Stored data entries:
+++

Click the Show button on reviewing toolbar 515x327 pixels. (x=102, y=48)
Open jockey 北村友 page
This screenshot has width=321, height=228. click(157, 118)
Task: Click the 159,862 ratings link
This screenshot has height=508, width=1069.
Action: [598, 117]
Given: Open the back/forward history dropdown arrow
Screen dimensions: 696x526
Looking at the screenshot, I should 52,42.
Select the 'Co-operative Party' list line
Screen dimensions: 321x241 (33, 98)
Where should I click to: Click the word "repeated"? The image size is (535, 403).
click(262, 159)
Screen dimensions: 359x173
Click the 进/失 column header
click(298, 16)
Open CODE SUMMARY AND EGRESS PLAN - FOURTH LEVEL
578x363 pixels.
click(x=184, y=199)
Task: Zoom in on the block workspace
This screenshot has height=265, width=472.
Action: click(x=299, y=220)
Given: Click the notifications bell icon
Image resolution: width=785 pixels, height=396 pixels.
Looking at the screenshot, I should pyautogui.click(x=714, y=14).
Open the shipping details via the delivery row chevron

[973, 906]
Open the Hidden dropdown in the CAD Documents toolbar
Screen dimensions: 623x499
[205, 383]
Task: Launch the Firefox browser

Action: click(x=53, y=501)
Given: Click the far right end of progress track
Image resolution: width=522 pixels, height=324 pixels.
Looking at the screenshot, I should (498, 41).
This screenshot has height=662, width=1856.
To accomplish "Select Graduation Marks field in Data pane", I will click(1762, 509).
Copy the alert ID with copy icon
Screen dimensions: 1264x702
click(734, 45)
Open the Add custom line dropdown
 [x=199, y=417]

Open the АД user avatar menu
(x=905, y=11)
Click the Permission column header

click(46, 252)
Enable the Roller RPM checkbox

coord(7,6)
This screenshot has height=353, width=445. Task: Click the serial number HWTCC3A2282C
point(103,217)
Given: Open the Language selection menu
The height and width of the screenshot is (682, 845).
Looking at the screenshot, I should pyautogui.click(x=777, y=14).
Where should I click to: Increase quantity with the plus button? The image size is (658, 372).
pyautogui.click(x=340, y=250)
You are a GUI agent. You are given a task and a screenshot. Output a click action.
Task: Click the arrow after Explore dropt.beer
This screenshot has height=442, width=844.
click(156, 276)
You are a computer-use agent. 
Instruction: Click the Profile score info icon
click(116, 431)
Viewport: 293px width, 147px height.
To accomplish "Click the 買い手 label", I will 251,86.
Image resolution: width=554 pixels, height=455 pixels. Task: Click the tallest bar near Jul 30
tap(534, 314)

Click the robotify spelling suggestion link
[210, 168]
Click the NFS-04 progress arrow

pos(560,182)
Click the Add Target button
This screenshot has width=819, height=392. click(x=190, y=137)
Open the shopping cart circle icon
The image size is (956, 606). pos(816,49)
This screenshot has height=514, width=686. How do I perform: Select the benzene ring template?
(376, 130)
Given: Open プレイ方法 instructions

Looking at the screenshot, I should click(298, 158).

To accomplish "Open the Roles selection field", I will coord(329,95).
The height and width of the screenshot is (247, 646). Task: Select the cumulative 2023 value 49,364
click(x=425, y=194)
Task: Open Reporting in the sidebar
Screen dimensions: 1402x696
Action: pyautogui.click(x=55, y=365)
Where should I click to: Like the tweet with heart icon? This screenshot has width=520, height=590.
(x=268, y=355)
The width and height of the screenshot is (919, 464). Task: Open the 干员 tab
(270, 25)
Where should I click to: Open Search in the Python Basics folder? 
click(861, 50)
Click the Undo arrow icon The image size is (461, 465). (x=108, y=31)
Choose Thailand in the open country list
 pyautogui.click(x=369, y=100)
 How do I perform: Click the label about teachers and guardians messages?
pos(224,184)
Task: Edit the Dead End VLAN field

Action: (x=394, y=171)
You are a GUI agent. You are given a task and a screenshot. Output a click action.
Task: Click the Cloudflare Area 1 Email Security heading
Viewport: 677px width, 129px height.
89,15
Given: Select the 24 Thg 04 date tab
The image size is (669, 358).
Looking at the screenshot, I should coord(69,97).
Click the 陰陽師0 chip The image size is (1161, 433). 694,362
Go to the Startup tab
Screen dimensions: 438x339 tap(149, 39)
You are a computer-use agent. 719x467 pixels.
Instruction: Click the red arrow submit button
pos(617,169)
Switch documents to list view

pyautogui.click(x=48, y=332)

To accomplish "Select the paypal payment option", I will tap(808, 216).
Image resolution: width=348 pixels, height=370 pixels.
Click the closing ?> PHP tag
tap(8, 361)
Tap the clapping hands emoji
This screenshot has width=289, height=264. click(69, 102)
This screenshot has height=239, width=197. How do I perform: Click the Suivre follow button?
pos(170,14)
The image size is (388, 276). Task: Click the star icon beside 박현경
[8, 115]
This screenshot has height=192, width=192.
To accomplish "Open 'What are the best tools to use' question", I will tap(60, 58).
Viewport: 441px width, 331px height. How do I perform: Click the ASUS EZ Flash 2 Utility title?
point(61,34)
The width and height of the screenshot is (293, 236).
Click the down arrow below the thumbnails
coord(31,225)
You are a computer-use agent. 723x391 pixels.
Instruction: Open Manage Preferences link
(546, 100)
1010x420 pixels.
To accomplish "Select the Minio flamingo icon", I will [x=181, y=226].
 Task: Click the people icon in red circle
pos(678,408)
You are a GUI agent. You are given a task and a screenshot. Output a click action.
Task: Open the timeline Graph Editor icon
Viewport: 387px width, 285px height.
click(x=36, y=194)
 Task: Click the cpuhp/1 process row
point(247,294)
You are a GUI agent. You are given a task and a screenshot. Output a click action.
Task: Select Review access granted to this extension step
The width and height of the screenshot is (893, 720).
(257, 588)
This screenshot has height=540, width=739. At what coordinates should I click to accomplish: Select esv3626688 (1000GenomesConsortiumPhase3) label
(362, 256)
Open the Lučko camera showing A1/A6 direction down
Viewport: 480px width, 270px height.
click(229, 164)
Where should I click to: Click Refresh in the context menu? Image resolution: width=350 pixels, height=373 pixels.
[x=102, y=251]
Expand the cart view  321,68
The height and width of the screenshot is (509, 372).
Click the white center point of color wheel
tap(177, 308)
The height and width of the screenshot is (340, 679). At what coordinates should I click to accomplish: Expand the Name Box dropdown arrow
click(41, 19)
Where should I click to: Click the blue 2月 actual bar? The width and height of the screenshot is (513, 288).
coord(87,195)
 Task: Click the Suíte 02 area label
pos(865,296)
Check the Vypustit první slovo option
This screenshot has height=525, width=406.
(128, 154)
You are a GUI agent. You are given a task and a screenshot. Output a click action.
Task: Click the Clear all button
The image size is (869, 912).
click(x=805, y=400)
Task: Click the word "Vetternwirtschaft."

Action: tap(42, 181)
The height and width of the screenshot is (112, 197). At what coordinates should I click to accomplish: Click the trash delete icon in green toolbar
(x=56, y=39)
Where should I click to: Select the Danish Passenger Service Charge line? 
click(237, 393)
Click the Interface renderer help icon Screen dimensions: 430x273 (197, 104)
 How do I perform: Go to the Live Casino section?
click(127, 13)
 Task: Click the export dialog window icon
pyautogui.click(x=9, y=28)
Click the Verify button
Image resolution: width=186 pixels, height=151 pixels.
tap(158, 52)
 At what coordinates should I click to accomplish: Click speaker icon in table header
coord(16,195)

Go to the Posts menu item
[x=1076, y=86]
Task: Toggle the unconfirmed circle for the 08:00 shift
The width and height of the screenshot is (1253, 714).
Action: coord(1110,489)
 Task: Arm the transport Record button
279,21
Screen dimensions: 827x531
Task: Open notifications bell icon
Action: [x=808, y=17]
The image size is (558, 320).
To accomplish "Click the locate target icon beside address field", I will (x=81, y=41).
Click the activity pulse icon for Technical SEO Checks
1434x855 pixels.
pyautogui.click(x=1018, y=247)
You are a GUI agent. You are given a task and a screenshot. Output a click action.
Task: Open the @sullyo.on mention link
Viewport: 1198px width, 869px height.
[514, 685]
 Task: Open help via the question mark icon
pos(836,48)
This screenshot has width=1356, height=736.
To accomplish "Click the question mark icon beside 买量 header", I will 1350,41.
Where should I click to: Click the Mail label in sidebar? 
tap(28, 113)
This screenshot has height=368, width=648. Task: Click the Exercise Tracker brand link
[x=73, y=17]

+++

## Work to be completed
Copy each line of the records that contains the word "computer".

## Result for this task
You are a computer-use agent. 
You are a computer-use agent. 719x467 pixels.
You are a computer-use agent. 723x391 pixels.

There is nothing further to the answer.